■ Instructions to follow: Beginning at the line containing "You are a computer-use" in the material below and ending at the line containing "Instruction: Switch to the Properties tab", return each line exactly and add nothing.
**** Provided information
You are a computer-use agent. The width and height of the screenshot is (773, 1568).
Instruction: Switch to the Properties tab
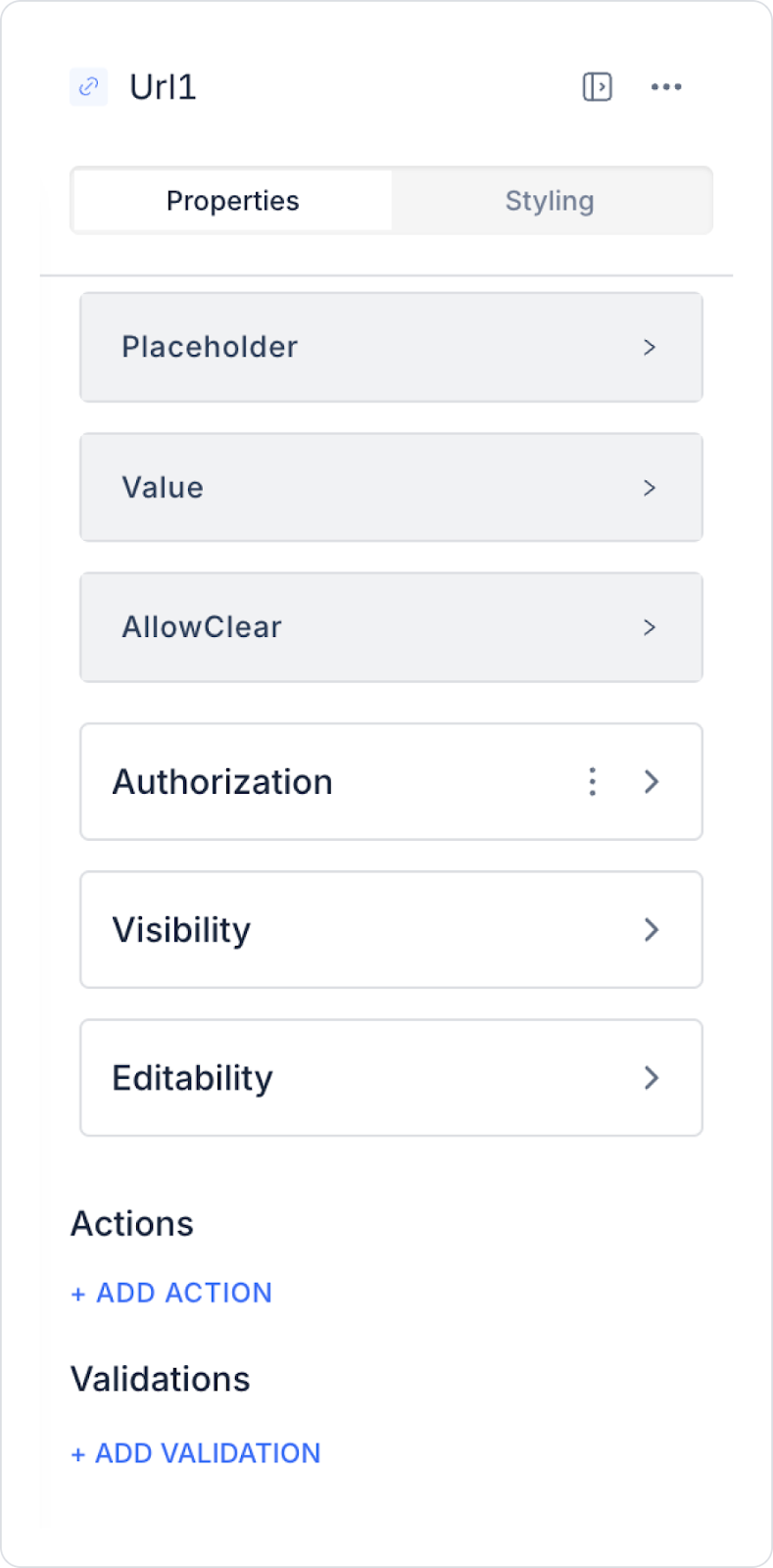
********
**** Provided information
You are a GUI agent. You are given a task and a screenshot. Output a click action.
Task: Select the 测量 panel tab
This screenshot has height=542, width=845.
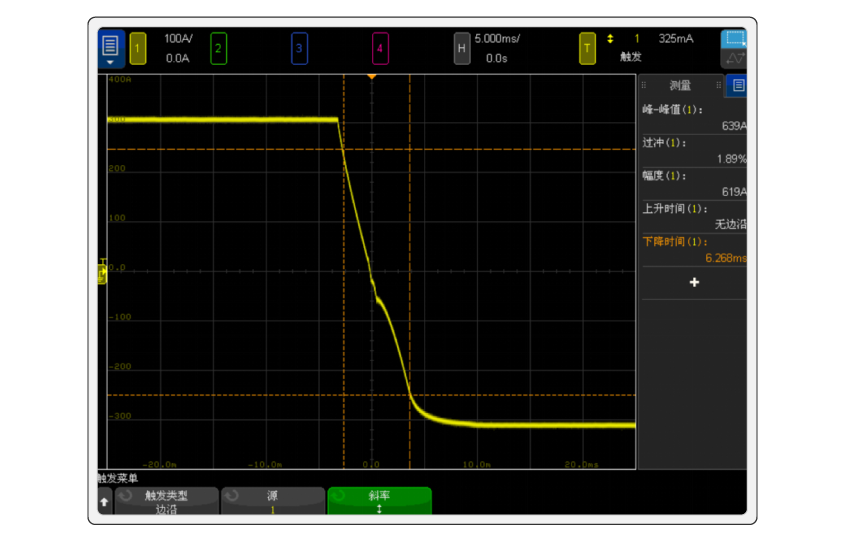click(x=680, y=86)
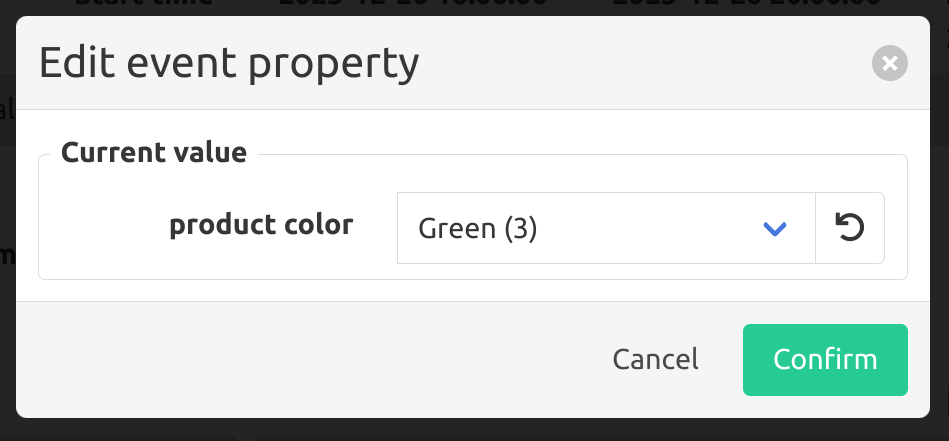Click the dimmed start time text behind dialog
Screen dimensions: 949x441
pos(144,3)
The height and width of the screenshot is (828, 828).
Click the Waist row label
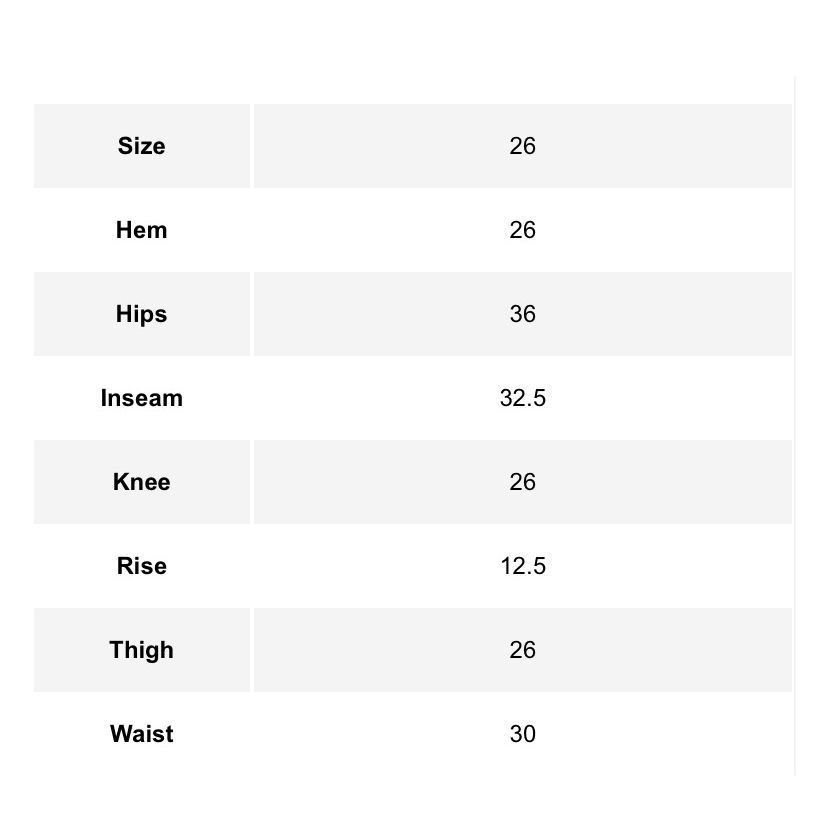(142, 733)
********
■ Written response:
You are a computer-use agent. The width and height of the screenshot is (773, 1568).
Instruction: Switch to the Properties tab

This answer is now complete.